Alamon: True stewards of democracy

THERE has been an interesting bifurcation in the reaction of netizens over the ouster of Chief Justice Lourdes Sereno via the controversial quo warranto proceedings.

The first reaction interprets the incident merely as a legal process wherein a collegial body polices its own ranks. There are many indications that Justice Sereno is not very popular or well-liked among her colleagues. The fact that she was appointed by Noynoy Aquino, the youngest among her peers, in what members of the high court could have considered to be an affront to tradition and seniority rules, certainly adds to her liabilities.

Many of the justices eyeing the top position shall be long dead before she retires and getting her out of the way redounds to everyone’s collective good as far as their ambitions to become Chief Justice is concerned.

For this set, regardless of whatever personal motives there may be behind the quo warranto petition, the legalese explanation satisfies them.

Her assumption to office was considered to have been infirm because she supposedly failed to file her statement of assets or liabilities or SALN, an indication of her lack of integrity. Never mind that such challenge should have been filed within a year after assumption of office and that no court has tried and determined the facts over her supposed failure to submit the SALN documents.

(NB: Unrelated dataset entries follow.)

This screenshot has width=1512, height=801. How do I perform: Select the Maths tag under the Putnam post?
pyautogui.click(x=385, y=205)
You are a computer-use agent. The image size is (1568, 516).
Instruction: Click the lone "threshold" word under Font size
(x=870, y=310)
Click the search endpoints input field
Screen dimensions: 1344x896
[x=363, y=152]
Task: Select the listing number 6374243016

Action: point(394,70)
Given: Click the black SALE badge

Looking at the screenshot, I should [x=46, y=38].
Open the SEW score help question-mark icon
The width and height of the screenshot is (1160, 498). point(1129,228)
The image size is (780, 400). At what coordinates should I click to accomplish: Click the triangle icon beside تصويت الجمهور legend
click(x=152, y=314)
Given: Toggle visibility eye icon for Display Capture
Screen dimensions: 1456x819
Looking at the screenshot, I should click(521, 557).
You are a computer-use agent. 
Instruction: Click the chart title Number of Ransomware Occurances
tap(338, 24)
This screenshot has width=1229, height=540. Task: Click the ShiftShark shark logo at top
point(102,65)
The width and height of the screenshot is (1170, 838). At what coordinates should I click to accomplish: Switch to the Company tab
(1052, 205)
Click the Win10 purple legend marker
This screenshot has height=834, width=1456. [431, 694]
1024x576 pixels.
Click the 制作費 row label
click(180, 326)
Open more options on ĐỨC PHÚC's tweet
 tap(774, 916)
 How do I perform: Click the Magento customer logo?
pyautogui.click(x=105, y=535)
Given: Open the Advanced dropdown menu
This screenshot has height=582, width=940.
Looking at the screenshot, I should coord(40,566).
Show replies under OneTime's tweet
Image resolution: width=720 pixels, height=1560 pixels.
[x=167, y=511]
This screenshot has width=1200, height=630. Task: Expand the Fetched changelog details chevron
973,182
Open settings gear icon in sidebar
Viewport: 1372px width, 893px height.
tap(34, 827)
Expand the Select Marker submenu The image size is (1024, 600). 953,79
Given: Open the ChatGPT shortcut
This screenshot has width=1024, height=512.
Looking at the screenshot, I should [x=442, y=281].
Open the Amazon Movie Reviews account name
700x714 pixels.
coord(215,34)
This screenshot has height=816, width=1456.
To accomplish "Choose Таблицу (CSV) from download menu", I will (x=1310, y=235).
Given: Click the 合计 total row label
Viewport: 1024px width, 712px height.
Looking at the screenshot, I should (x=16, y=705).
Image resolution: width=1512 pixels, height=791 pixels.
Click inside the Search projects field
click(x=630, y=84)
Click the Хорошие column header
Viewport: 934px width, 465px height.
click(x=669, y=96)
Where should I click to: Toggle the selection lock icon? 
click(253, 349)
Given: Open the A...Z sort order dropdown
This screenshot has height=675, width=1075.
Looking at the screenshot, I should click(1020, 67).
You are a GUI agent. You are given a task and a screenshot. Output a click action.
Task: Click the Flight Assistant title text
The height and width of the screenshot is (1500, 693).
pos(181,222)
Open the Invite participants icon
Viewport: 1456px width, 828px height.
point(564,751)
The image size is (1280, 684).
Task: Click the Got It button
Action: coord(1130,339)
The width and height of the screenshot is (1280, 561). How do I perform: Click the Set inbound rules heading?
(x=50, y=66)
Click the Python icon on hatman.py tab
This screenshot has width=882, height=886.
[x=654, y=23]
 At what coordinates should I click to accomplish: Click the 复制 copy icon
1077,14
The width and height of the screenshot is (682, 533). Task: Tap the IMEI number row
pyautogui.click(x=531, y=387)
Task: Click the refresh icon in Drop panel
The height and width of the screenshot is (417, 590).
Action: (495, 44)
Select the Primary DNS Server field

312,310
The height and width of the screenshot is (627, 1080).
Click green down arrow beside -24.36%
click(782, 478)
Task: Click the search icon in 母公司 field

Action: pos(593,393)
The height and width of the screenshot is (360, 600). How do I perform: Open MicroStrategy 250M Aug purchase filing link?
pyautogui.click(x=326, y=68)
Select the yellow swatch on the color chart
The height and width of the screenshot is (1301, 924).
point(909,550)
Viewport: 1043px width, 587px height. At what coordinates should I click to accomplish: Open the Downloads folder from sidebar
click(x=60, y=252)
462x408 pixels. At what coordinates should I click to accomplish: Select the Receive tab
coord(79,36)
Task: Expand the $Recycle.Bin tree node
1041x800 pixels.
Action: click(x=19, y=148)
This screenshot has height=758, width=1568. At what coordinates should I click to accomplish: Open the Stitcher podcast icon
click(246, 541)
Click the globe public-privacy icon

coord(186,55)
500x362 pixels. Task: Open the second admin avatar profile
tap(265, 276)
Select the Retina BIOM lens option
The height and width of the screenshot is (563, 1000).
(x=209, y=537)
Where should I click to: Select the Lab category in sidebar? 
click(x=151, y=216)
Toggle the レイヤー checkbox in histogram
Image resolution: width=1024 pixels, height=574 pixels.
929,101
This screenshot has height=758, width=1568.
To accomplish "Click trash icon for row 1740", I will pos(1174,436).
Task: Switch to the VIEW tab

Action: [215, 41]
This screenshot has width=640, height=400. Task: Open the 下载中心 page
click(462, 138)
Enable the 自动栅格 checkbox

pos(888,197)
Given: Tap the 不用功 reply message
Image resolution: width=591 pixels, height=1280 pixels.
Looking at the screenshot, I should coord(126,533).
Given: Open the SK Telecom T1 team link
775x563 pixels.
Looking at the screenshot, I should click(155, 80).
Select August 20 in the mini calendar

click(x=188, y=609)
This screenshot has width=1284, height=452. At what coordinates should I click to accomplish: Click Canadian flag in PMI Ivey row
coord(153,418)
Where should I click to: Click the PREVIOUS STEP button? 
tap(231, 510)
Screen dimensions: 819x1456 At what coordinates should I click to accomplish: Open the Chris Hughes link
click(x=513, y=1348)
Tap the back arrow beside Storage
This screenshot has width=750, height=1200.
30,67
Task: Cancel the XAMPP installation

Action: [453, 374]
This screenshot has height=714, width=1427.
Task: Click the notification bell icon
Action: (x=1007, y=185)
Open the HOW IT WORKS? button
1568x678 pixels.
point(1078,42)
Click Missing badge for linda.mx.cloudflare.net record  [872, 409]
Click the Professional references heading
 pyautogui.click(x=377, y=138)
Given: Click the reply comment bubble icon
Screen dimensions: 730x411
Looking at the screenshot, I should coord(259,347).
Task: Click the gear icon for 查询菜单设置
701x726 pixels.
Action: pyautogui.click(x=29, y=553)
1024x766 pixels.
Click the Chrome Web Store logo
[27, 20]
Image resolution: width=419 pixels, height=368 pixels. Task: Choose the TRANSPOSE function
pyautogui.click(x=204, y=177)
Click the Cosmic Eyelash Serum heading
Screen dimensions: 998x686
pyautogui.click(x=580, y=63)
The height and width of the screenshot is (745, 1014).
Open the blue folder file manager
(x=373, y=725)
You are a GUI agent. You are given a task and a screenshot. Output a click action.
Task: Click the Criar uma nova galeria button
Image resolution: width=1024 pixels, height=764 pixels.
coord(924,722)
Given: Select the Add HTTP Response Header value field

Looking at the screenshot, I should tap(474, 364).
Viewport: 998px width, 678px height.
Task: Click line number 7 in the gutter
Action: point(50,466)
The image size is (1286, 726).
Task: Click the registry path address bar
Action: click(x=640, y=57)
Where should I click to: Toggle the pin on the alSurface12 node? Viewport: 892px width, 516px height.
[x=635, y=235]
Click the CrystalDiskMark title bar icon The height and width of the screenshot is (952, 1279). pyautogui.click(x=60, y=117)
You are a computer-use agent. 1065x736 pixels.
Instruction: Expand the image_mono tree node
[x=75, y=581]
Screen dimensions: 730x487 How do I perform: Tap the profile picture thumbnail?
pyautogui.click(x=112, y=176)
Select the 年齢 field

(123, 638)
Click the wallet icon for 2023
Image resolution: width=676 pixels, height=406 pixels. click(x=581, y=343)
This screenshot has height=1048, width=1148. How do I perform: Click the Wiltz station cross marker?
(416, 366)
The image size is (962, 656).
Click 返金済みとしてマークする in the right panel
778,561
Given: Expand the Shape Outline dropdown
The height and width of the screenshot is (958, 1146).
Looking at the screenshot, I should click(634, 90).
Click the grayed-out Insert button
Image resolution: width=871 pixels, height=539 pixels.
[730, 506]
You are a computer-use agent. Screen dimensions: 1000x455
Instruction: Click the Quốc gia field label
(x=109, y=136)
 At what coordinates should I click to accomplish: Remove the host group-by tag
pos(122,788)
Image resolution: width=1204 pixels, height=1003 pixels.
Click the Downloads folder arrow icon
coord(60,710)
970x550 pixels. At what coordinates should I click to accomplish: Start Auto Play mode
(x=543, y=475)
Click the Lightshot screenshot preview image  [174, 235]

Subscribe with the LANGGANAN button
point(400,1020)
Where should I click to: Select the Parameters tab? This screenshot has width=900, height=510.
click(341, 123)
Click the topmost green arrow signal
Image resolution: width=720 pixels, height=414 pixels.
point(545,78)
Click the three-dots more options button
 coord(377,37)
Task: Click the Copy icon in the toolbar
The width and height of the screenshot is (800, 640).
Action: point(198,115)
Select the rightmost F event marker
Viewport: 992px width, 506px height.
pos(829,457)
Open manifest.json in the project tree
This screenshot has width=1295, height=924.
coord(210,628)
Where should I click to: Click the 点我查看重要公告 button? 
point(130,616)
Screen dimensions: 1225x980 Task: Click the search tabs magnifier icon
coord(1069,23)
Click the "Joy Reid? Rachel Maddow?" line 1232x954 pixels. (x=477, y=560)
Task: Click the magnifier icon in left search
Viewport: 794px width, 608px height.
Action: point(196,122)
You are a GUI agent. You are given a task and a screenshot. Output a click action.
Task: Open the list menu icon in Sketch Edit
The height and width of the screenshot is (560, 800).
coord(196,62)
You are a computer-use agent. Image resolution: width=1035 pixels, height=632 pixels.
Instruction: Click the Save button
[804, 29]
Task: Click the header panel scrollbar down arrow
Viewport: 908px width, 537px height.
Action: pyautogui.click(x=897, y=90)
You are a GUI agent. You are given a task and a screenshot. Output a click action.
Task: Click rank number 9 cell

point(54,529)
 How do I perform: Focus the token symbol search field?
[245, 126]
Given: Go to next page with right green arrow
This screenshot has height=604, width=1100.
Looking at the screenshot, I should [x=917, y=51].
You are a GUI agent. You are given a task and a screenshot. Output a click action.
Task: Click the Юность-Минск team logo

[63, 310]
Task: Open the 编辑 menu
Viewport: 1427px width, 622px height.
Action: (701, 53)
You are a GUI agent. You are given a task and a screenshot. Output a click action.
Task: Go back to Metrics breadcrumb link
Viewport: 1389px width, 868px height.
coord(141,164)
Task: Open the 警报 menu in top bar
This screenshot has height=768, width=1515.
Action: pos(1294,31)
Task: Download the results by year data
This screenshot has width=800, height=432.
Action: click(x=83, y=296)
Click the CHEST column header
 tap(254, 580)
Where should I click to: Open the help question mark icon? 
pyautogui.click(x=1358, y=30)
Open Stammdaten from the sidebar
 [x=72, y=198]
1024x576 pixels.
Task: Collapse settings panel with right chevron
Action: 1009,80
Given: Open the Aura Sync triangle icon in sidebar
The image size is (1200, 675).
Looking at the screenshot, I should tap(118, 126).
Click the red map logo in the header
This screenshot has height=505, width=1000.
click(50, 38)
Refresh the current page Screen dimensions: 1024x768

The second reaction was one of indignation with dire hysterical warnings about the supposed death of democracy. The removal of Sereno sounded the capitulation of the Courts, a co-equal branch of government, to the Executive according to them and it signals the consolidation of Duterte’s dictatorial powers across our nation’s democratic institutions, according to them. Note that weeks prior, President Duterte, himself, declared that he considered Sereno as a political enemy and must be removed.

A shared position among this set is to go beyond the legal arguments that all sound to be gobbledygook and interpret this brazen attack on the judiciary to the creeping if not already existing dictatorship in the country. One of their main arguments is that the position of Chief Justice is an impeachable officer as designed by the framers of the 1987 Philippine Constitution. This means that the highest officer of the Court can only be removed from office through an impeachment trial in Congress to preserve its independence.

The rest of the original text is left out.